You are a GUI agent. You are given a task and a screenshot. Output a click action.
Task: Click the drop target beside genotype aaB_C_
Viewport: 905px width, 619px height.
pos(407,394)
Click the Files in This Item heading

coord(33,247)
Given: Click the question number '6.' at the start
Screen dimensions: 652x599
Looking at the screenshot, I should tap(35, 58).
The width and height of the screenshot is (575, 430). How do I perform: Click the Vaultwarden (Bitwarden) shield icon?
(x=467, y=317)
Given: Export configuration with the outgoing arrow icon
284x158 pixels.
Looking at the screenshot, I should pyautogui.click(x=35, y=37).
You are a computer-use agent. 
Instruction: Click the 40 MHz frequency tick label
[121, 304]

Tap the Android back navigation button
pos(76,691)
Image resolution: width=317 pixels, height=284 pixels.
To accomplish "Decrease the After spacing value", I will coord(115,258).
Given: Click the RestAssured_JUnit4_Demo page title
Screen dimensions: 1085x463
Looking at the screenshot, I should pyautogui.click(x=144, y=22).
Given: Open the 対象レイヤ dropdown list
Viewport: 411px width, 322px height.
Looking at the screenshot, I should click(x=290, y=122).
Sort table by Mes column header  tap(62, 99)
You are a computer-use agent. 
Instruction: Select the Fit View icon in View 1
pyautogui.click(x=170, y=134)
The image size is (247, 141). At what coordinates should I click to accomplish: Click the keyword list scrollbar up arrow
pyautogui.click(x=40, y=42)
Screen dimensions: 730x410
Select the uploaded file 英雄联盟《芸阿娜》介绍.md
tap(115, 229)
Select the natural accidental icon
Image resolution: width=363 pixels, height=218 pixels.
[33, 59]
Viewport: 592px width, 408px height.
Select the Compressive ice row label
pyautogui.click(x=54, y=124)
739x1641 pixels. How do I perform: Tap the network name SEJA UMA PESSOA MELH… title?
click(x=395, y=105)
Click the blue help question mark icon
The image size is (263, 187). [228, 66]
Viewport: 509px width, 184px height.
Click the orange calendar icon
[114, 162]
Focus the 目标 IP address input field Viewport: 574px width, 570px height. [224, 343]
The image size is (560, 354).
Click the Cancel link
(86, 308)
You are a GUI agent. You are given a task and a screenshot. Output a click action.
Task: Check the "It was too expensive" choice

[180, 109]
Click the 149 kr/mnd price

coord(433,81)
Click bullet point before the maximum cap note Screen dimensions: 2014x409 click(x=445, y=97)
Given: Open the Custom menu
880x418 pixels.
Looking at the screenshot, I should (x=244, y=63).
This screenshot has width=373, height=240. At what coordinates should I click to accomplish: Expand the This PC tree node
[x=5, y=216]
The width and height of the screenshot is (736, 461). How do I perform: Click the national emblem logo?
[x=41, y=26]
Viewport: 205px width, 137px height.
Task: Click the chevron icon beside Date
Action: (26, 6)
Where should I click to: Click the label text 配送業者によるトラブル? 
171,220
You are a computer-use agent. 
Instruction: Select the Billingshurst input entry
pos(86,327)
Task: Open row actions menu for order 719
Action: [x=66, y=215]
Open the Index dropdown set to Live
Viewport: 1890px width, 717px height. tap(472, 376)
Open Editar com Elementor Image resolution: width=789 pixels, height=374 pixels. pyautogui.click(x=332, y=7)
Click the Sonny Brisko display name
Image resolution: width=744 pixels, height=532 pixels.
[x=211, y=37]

*About this exercise:* Print the entries above exactly as they were written, down to the last line.

*Output below:*
You are a GUI agent. You are given a task and a screenshot. Output a click action.
Task: Click the drop target beside genotype aaB_C_
Viewport: 905px width, 619px height.
pos(407,394)
Click the Files in This Item heading

coord(33,247)
Given: Click the question number '6.' at the start
Screen dimensions: 652x599
Looking at the screenshot, I should tap(35, 58).
The width and height of the screenshot is (575, 430). How do I perform: Click the Vaultwarden (Bitwarden) shield icon?
(x=467, y=317)
Given: Export configuration with the outgoing arrow icon
284x158 pixels.
Looking at the screenshot, I should pyautogui.click(x=35, y=37).
You are a computer-use agent. 
Instruction: Click the 40 MHz frequency tick label
[121, 304]

Tap the Android back navigation button
pos(76,691)
Image resolution: width=317 pixels, height=284 pixels.
To accomplish "Decrease the After spacing value", I will coord(115,258).
Given: Click the RestAssured_JUnit4_Demo page title
Screen dimensions: 1085x463
Looking at the screenshot, I should pyautogui.click(x=144, y=22).
Given: Open the 対象レイヤ dropdown list
Viewport: 411px width, 322px height.
Looking at the screenshot, I should click(x=290, y=122).
Sort table by Mes column header  tap(62, 99)
You are a computer-use agent. 
Instruction: Select the Fit View icon in View 1
pyautogui.click(x=170, y=134)
The image size is (247, 141). At what coordinates should I click to accomplish: Click the keyword list scrollbar up arrow
pyautogui.click(x=40, y=42)
Screen dimensions: 730x410
Select the uploaded file 英雄联盟《芸阿娜》介绍.md
tap(115, 229)
Select the natural accidental icon
Image resolution: width=363 pixels, height=218 pixels.
[33, 59]
Viewport: 592px width, 408px height.
Select the Compressive ice row label
pyautogui.click(x=54, y=124)
739x1641 pixels. How do I perform: Tap the network name SEJA UMA PESSOA MELH… title?
click(x=395, y=105)
Click the blue help question mark icon
The image size is (263, 187). [228, 66]
Viewport: 509px width, 184px height.
Click the orange calendar icon
[114, 162]
Focus the 目标 IP address input field Viewport: 574px width, 570px height. [224, 343]
The image size is (560, 354).
Click the Cancel link
(86, 308)
You are a GUI agent. You are given a task and a screenshot. Output a click action.
Task: Check the "It was too expensive" choice

[180, 109]
Click the 149 kr/mnd price

coord(433,81)
Click bullet point before the maximum cap note Screen dimensions: 2014x409 click(x=445, y=97)
Given: Open the Custom menu
880x418 pixels.
Looking at the screenshot, I should (x=244, y=63).
This screenshot has width=373, height=240. At what coordinates should I click to accomplish: Expand the This PC tree node
[x=5, y=216]
The width and height of the screenshot is (736, 461). How do I perform: Click the national emblem logo?
[x=41, y=26]
Viewport: 205px width, 137px height.
Task: Click the chevron icon beside Date
Action: (26, 6)
Where should I click to: Click the label text 配送業者によるトラブル? 
171,220
You are a computer-use agent. 
Instruction: Select the Billingshurst input entry
pos(86,327)
Task: Open row actions menu for order 719
Action: [x=66, y=215]
Open the Index dropdown set to Live
Viewport: 1890px width, 717px height. tap(472, 376)
Open Editar com Elementor Image resolution: width=789 pixels, height=374 pixels. pyautogui.click(x=332, y=7)
Click the Sonny Brisko display name
Image resolution: width=744 pixels, height=532 pixels.
[x=211, y=37]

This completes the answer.